> _INSTRUCTIONS TO FOLLOW_
Please return the lines below verbatim, beginning at the one that has "Task: Click the browser reload icon" and stopping after the one that has "Given: Click the first page indicator dot", and add no other lines.

Dataset entries:
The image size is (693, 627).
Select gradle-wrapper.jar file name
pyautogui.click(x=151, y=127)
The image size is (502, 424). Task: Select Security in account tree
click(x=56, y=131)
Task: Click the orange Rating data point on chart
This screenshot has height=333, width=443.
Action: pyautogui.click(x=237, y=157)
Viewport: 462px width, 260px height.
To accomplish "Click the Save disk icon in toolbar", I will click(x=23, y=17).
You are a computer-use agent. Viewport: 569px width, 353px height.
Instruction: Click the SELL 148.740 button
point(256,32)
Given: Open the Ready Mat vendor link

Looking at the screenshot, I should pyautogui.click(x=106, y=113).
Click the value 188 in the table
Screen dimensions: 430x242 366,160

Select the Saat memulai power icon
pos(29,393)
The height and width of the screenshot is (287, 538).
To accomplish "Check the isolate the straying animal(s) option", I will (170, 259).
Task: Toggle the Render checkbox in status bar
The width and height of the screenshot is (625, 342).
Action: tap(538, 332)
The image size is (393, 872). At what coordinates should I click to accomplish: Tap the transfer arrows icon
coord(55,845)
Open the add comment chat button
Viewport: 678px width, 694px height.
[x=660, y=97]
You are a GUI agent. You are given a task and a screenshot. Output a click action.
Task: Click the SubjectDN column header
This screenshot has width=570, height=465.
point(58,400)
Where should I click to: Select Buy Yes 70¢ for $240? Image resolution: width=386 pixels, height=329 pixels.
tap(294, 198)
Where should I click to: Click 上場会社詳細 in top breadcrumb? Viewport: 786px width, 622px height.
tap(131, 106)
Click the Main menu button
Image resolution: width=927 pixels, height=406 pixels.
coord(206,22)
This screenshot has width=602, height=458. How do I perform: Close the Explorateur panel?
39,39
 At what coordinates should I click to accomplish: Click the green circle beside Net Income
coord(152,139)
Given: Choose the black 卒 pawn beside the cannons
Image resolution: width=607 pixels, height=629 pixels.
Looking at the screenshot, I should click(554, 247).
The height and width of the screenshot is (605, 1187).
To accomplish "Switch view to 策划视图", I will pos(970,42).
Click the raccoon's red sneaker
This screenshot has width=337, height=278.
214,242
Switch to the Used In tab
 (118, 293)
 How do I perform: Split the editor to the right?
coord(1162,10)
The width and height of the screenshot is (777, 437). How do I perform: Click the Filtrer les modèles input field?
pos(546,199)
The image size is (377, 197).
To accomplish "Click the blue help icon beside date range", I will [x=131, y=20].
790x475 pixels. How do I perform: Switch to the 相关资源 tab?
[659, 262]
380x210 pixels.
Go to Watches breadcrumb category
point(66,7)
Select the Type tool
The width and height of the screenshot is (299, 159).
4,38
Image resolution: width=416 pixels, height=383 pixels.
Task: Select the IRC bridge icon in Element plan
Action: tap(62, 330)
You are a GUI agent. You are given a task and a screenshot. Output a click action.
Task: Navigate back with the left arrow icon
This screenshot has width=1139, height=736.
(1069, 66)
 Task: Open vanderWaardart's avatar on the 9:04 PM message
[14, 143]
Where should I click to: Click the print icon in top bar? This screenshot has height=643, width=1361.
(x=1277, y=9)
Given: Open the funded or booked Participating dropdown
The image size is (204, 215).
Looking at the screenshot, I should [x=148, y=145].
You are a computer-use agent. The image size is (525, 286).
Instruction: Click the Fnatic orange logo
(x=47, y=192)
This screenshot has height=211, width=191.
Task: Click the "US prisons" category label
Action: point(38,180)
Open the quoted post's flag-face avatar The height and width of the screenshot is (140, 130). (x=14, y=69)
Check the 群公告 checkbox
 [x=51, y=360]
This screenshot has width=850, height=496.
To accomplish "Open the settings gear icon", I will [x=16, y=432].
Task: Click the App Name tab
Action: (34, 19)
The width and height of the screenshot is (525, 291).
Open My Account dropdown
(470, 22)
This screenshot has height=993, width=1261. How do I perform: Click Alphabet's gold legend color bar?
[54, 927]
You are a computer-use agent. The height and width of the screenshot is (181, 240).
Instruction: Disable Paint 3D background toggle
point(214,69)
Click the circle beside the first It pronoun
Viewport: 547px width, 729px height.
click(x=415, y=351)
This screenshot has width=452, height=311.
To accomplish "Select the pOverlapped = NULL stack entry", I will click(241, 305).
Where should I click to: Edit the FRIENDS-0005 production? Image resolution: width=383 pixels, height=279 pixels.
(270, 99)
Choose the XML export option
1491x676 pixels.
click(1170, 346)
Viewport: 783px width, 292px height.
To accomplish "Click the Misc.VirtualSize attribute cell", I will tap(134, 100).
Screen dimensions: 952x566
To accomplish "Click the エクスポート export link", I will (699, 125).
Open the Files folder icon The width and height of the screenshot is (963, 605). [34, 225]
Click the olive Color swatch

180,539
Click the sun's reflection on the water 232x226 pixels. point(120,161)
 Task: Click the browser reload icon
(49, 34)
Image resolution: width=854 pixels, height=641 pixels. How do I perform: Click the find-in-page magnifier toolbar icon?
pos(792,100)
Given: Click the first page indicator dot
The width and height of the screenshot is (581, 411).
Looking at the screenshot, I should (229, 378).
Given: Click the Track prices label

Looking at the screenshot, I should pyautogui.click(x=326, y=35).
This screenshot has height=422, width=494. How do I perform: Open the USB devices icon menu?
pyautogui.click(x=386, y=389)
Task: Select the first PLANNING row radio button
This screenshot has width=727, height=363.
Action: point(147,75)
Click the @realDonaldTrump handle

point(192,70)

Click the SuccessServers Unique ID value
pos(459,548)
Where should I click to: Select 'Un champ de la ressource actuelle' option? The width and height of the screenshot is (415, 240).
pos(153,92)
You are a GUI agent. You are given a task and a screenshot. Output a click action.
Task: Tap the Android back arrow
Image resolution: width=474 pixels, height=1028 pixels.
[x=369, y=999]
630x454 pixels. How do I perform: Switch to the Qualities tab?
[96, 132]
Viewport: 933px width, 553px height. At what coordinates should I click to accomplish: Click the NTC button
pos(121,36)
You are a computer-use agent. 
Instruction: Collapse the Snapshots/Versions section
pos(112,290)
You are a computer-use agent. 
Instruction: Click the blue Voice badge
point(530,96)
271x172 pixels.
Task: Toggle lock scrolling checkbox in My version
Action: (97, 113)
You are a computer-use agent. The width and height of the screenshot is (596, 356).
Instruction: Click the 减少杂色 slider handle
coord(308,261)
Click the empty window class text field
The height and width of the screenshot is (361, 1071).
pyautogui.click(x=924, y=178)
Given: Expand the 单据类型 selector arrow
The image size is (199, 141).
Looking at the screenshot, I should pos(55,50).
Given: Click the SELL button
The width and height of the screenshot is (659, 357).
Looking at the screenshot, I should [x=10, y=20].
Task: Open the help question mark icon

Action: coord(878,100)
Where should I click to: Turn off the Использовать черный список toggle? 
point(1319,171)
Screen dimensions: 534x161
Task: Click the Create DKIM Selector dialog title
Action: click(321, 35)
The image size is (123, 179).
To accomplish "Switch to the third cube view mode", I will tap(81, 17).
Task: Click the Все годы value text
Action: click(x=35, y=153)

> _TASK ANSWER_
 Task: Click the browser reload icon
(49, 34)
Image resolution: width=854 pixels, height=641 pixels. How do I perform: Click the find-in-page magnifier toolbar icon?
pos(792,100)
Given: Click the first page indicator dot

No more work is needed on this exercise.